I wanted to write sooner than this to just touch base and let you all know what is going on around here but I have been on a break. It is so nice just taking care of emergencies and finishing up the building projects with not having to see 300 patients in between.

I have some good news to share with you all. About a year and a half a go when we were in the States speaking, we meet a family up in the mountains of North Carolina. Jeff and Carol Edwards. He was a supervisor of the county EMS system and a Paramedic. They have two teenage sons and their hearts were to go to the mission's field and serve the Lord. They did come to Guatemala but went to a different area than we are in and found after they got there that, there was already a clinic just a few blocks from where they lived.
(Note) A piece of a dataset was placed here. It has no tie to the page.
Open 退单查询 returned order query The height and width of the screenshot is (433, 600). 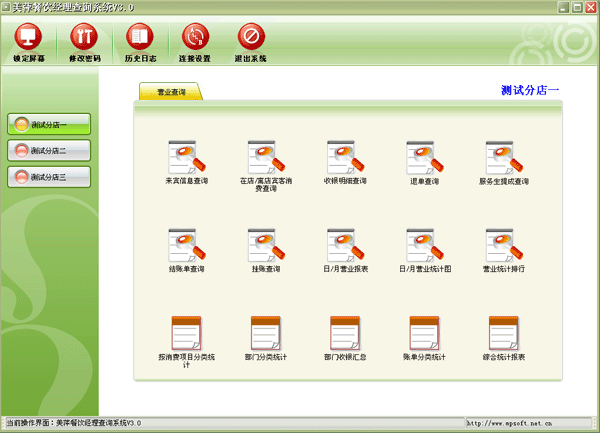423,158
So they began to question if they had gone to the right place. So, after being here in country for a few months they came to visit us and realized they needed some training in family and tropical medicine. We told them we needed a family to help us and maybe we should work together for a year and it would help us and give them the experience and training to someday go out on their own and be prepared for medical missions work. Please keep them in your prayers as they return home for Christmas and decide where God is calling them.

For some reason we have had a lot more emergences to take care of lately. I don't know if it is just the time of year or if it is because we are home more now than being out in the jungle for weeks at a time. But man we have been swamped.
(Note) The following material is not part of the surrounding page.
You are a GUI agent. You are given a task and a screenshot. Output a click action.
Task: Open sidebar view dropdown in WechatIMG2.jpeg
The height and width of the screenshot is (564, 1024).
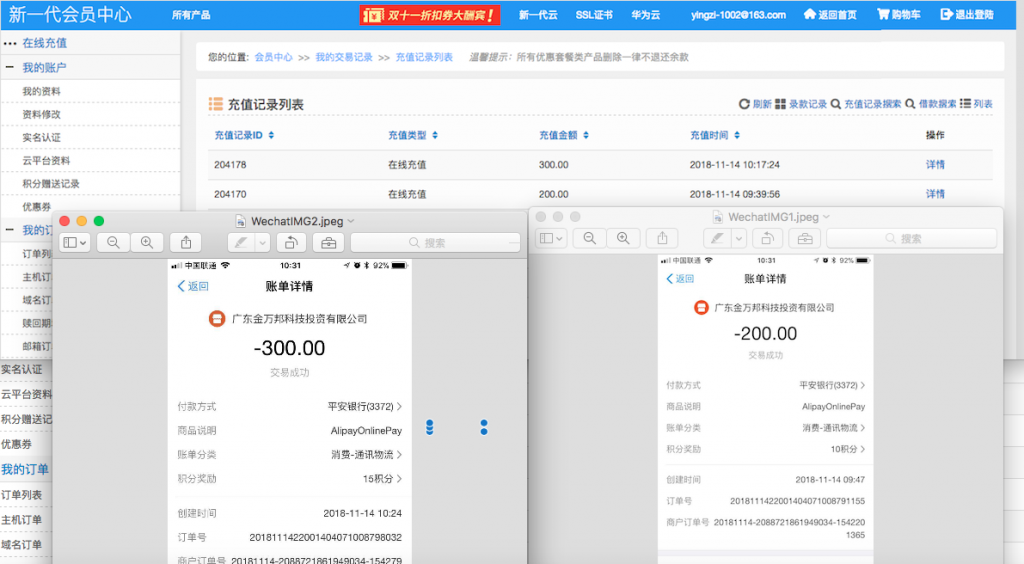(x=76, y=242)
This last week we had our second son Lance here with us visiting before shipping out to Iraq. As we were on our way to the city to get him we came upon this.

A car with a Pastor and friends hit a Tractor Trailer Truck


So, we went to work and ended up with seven patients. The Fire Dept Ambulance in that area was again only a pick up truck that could carry two patients so we took five in the back of our pick-up/Ambulance. We drove with lights and siren for 60 kilometers to the nearest hospital in Guatemala City. After getting into the city it was dark and rainy so we flagged down a police vehicle and they escorted us code red to the hospital in Friday night rush hour traffic in the largest city in Central America. If you ever want a rush of a lifetime, try driving an ambulance in Guatemala City under these conditions. Some people like football and soccer and even NASCAR but there is no sport like driving code red in Guatemala City. It is the best!
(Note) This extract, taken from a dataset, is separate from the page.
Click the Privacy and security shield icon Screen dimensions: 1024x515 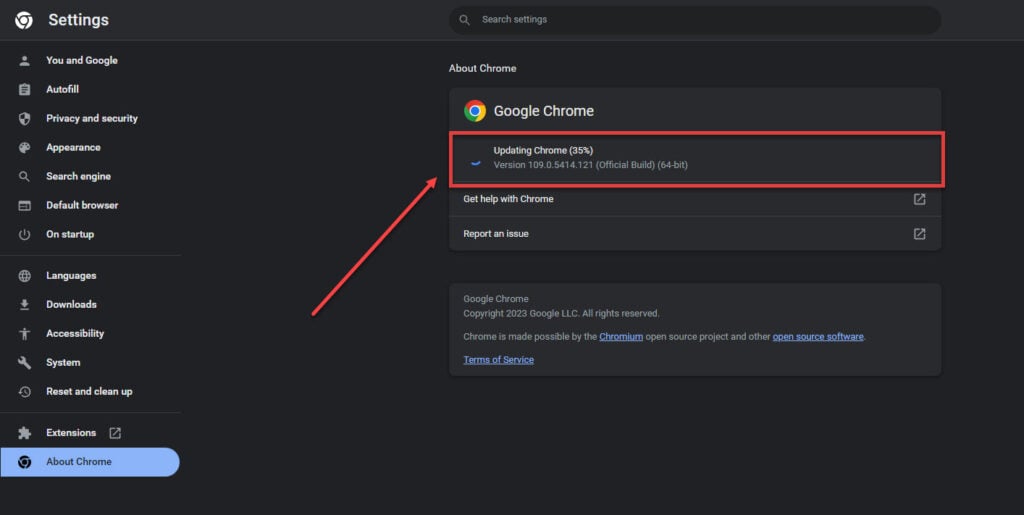[x=24, y=119]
After dropping the patients off at the hospital, I took the family out to a real restaurant TGI Fridays, in the city. It has real American Onion Rings (May God Be Praised).

Here my wife Riechelle got to have her picture taken with Sylvester Stallone who happened to be in the restaurant. (He is a great guy and very humble)

Well, Lance ended up getting into Guatemala City a day late due to his connecting plane being late in Miami, but he made it the next day and we headed to Rio Dulce. He bonded with his new brother Beto and new little sisters Gaby and Debora like they had been siblings for life.

Digging a foundation for the new dog house.

Deborah wrestling with her big brother Lance.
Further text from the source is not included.